I, like a lot of you probably, keep coming back to Darcy Kuemper as to whether this Avalanche team really will hoist the Stanley Cup soon, or whether this will all be another collapse – the Round 4 Version.
I’m sure Jared Bednar will go back to Kuemper to start Game 4 of the Stanley Cup Final. He got pulled early tonight in a once-promising-soon-to-turn-disastrous Game 3 at Amalie Arena. Kuemper will have had the proper time to reflect on a poor showing in Game 3, say all the right things in the 48 hours leading up to Game 4 and come out ready with Avs pom-poms cheering him on.

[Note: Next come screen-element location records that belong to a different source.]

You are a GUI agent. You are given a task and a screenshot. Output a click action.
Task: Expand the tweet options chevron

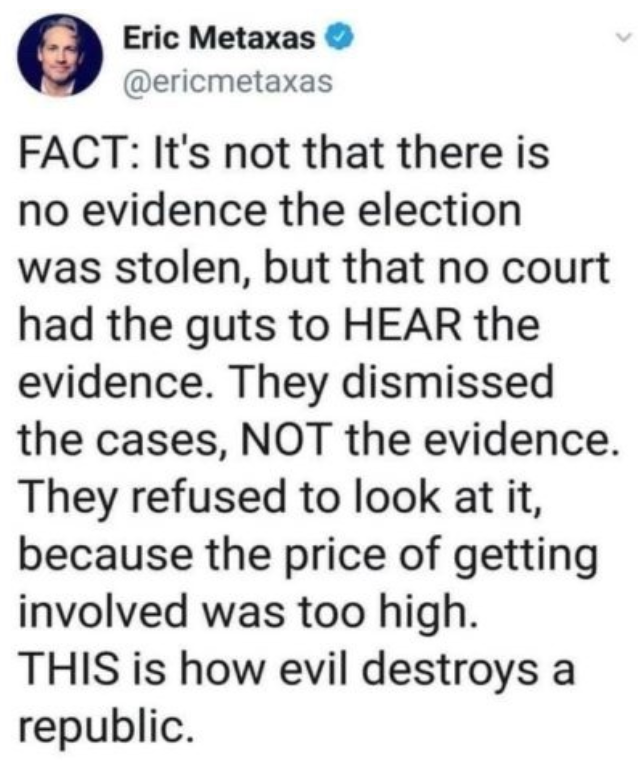[624, 36]
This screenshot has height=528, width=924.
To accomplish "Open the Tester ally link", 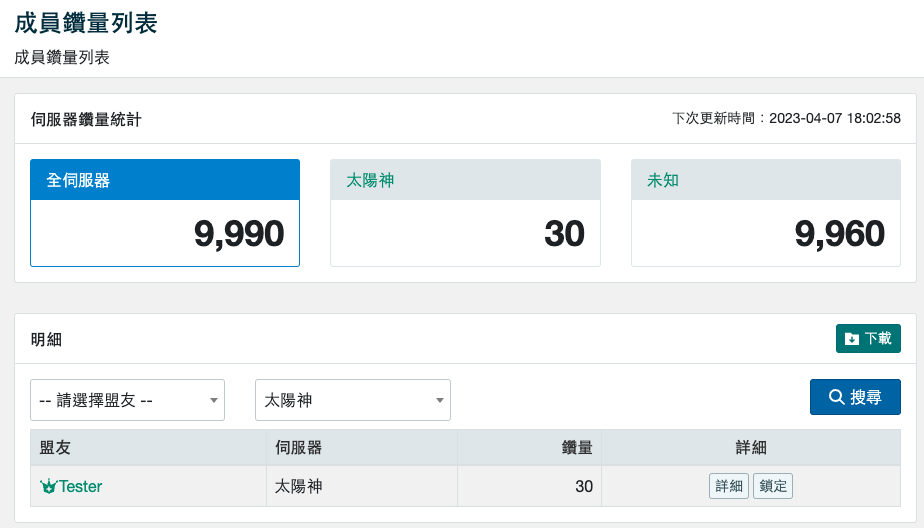I will 80,487.
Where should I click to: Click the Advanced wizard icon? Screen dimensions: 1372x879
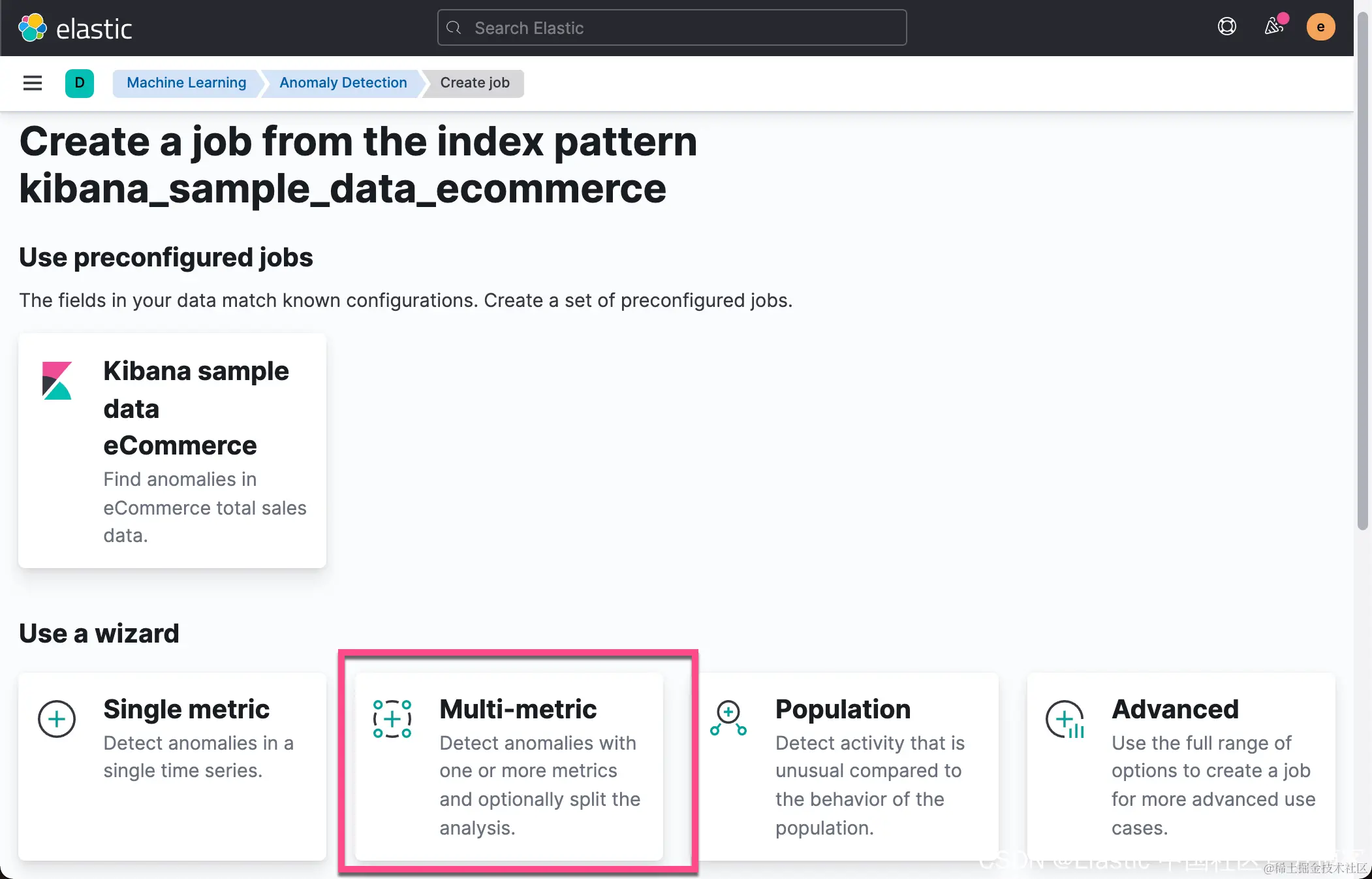(1065, 719)
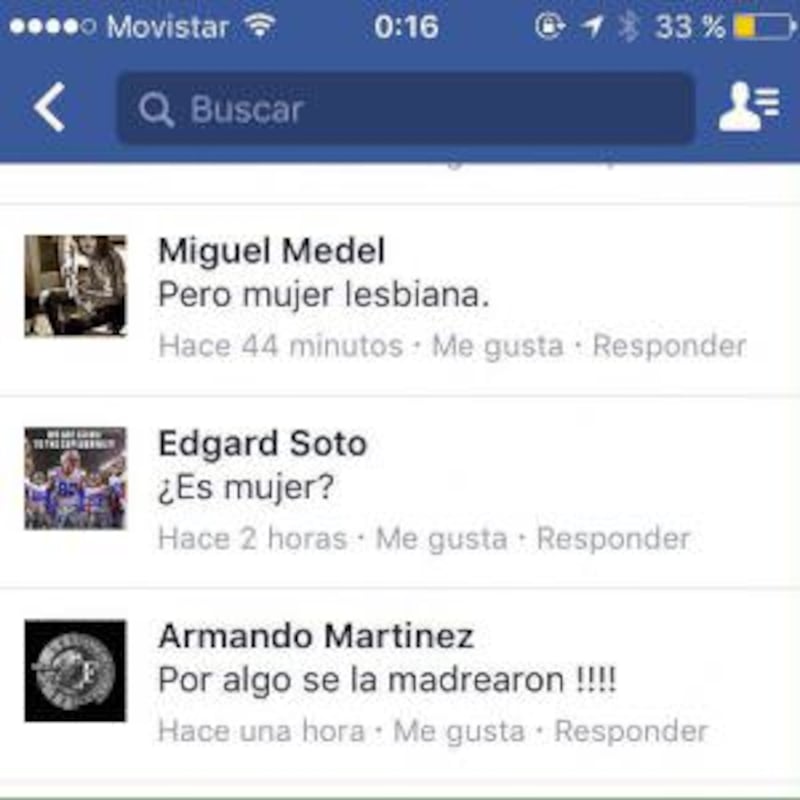Tap the location arrow status icon

[592, 26]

But, Kuemper remains the one key trick-or-treat player on an Avalanche team that otherwise has been sure and steady almost all season.
Starting with an Anthony Cirelli goal in which Kuemper had plenty of time to poke-check away well before the shot, Kuemper just looked flat-out too slow to react to anything in this one. The Avs scored the first two goals of the game (but one was disallowed because Bo Byram barely brought the puck inside his own zone before making a two-line pass) and seemed to have the Lightning and its tanned crowd on edge.
But, starting with the bad Cirelli goal, then an Ondrej Palat goal not long after, the Avs just fell behind for good.
Valeri Nichushkin’s goal would have made it 1-0 early, but video review did show Byram was offside when he made a long stretch pass. The Avs still took a 1-0 lead on the first of two Gabe Landeskog goals, but everything was pretty all Lightning after that.
Pavel Francouz relieved Kuemper, but the Avalanche were dead by then. Kuemper’s save percentage in the playoffs is back under the Mendoza line of .900 (.892). For a team that’s gone this far, that’s a pretty remarkable stat.
“I didn’t think he had a good night,” Jared Bednar told everyone after the game.
Hmm, maybe Kuemper isn’t such a lock to start Game 4 after all.
Game 4 is Wednesday night at Amalie. For those who thought this series might be over already:
Nope.
It wasn’t all Kuemper’s fault, of course. Devon Toews and Cale Makar had an uncharacteristically bad defensive night together, going a combined minus-6 through the first two periods. Nikita Kucherov getting between both of them to one side of the ice for the second goal of the game, on his assist to Ondrej Palat, was one such breakdown. The second line, without Nazem Kadri and Andre Burakovsky, were non-existent.
You can’t win ’em all. But the Avs can’t lose three more.